Walter Dean Myers, author of more than 100 books for children and teens, passed away on July 1st at the age of 76. Myers wrote with depth and authenticity. His novels included realistic characters, and he didn’t avoid difficult topics. In his Michael L. Printz Award-winning novel Monster, Myers delves into the world of a 16-year-old boy on trial for murder. His novel Fallen Angels is about a Harlem teen who enlists in the Army and spends a year on active duty on the front lines of the Vietnam War.
Throughout his distinguished career, Myers earned many prestigious awards for his work including two Newbery Honors, three National Book Award nominations and six Coretta Scott King Awards.
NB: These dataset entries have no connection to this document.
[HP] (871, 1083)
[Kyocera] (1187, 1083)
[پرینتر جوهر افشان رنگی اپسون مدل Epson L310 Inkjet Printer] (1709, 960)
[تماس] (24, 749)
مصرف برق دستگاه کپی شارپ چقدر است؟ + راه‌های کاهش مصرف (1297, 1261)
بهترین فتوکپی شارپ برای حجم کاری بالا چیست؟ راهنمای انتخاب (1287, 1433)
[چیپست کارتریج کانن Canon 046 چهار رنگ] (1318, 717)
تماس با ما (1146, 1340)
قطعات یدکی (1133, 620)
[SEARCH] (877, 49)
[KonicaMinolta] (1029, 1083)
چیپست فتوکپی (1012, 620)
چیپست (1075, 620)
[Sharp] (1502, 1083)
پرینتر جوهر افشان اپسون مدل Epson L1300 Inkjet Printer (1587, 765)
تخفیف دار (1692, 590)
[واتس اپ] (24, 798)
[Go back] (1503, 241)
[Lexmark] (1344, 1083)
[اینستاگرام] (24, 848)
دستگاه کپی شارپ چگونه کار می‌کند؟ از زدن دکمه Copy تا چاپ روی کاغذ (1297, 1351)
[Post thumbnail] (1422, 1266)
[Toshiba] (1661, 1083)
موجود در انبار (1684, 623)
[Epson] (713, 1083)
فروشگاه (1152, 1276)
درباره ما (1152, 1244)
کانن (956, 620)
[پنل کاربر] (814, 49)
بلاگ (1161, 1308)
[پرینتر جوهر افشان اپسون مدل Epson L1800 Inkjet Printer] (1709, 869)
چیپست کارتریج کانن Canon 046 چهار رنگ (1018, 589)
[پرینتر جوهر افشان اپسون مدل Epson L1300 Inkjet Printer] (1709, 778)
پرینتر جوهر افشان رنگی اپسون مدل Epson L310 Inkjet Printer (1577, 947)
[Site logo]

He was also awarded the Coretta Scott King-Virginia Hamilton Award for Lifetime Achievement, as well as the Margaret A. Edwards Award for lifetime achievement in writing for young adults. In 2012, Myers was named the Library of Congress National Ambassador for Young People's Literature.
A lifelong champion of diversity in children’s literature, Myers passionately addressed the issue in an essay in The New York Times, writing, “Books transmit values. They explore our common humanity. What is the message when some children are not represented in those books?” The essay ended simply, “There is work to be done.” That work will be done in his memory as his legacy is carried on through his writing.